In the lines starting at the one that contains "Open the inventory grid icon" and ending at the last line, switch "menu item" to "option" and write those lines out again with nothing else changed. Leave the pictures out of your answer.

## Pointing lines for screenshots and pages
****************************************

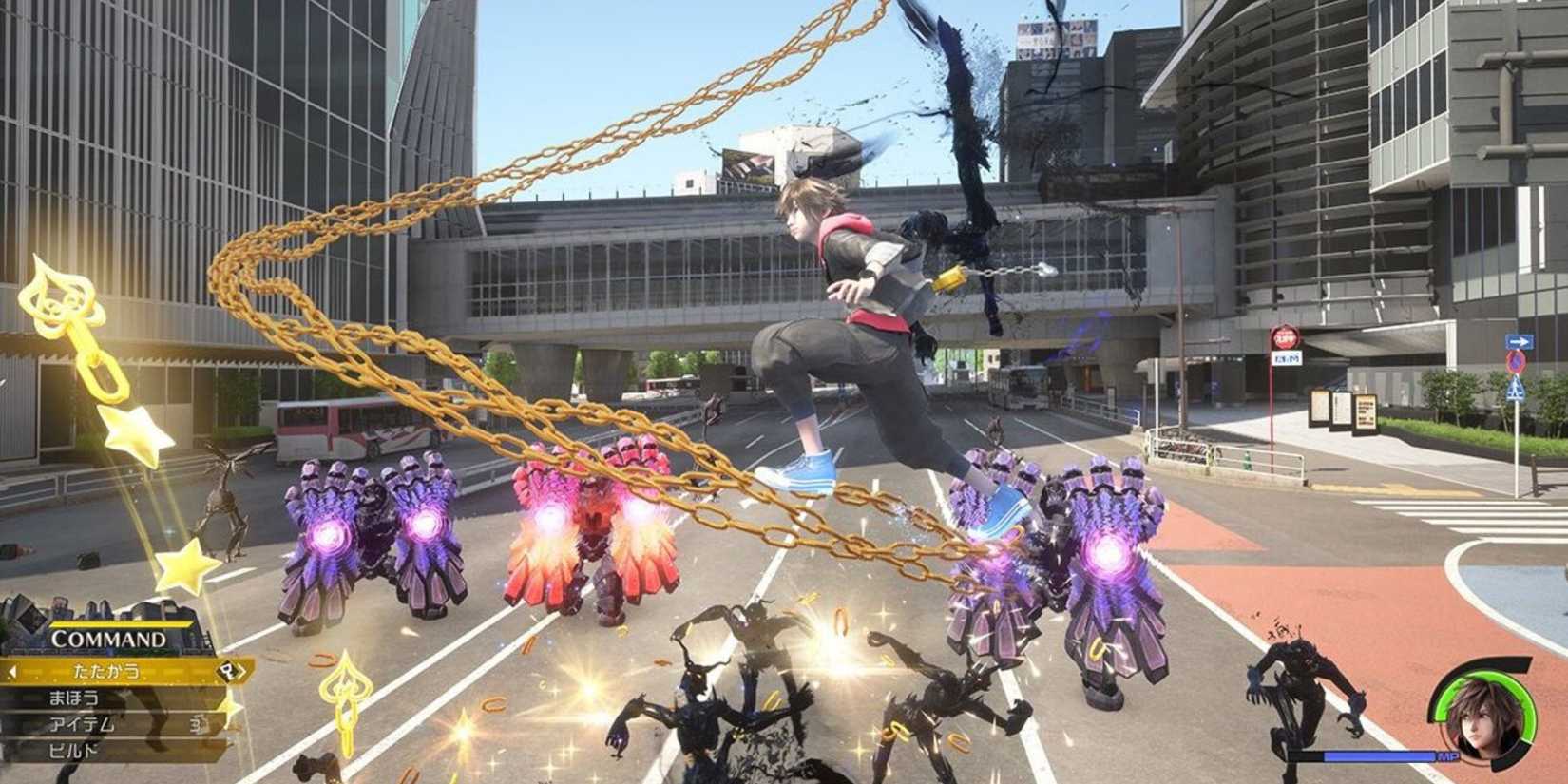Click the blue directional arrow traffic sign
Screen dimensions: 1568x784
[1522, 338]

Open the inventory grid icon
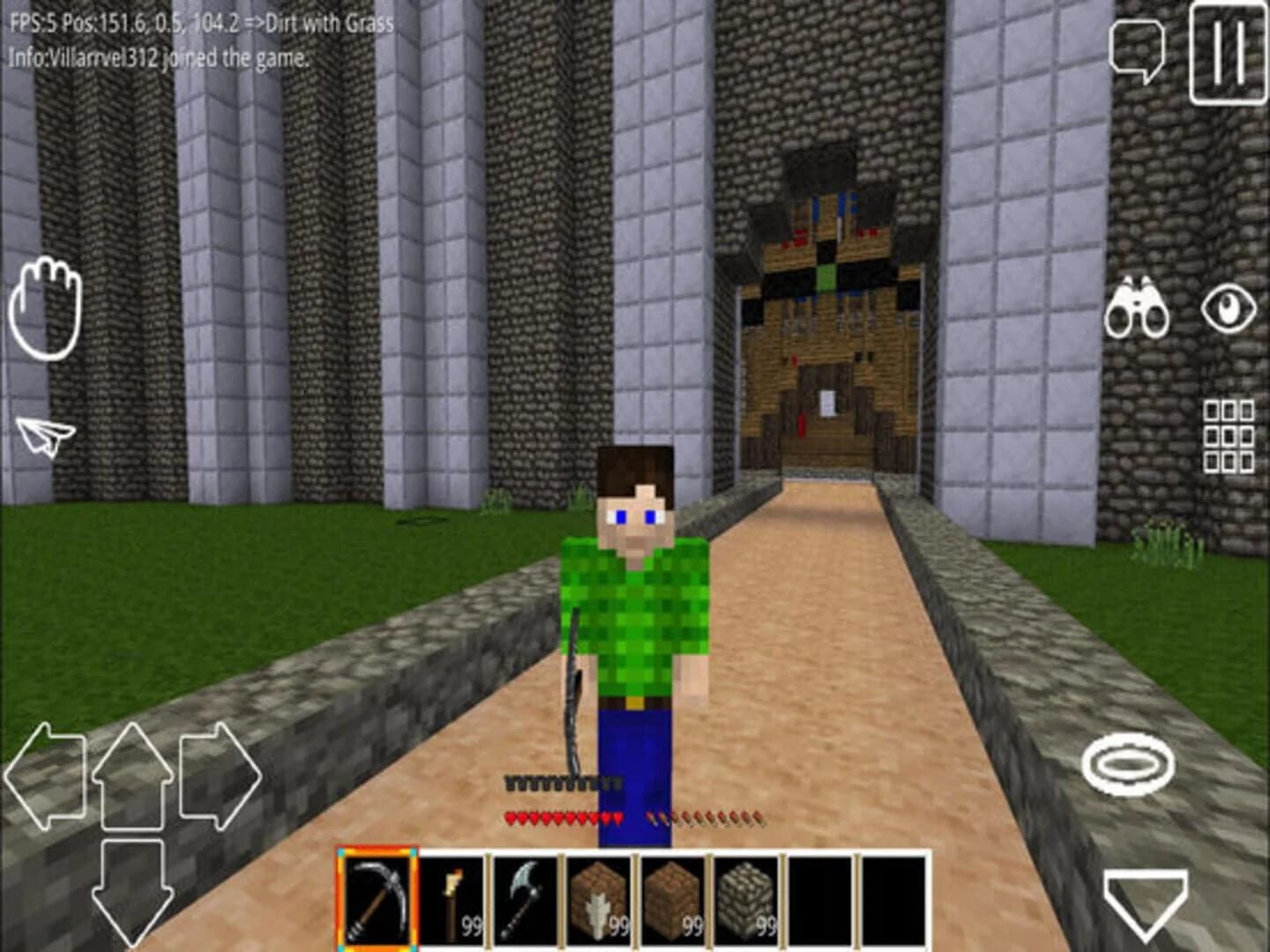tap(1229, 435)
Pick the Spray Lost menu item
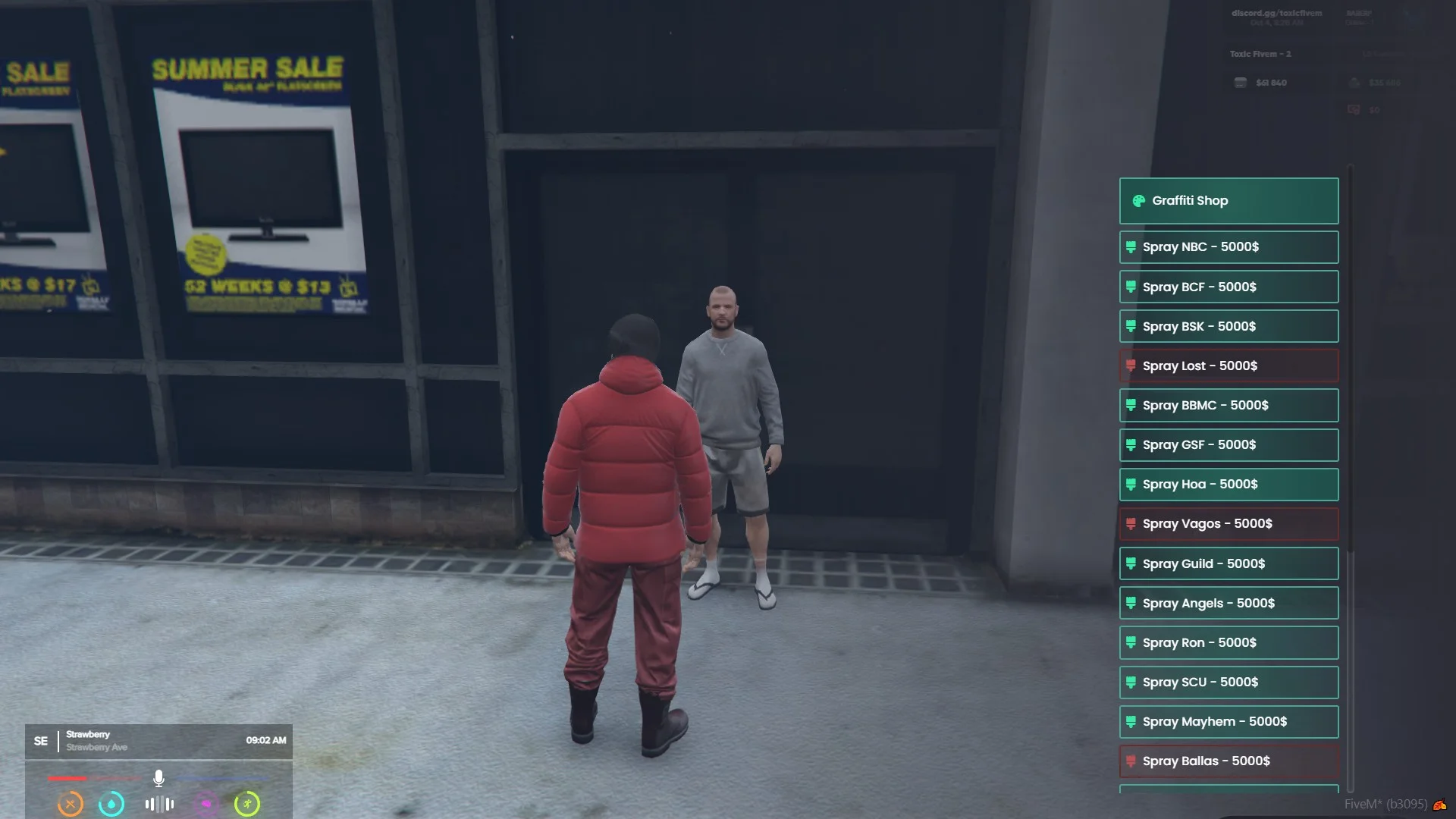This screenshot has height=819, width=1456. tap(1228, 366)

****************************************

## Exercise response
Open the inventory grid icon
tap(1229, 435)
Pick the Spray Lost option
This screenshot has height=819, width=1456. tap(1228, 366)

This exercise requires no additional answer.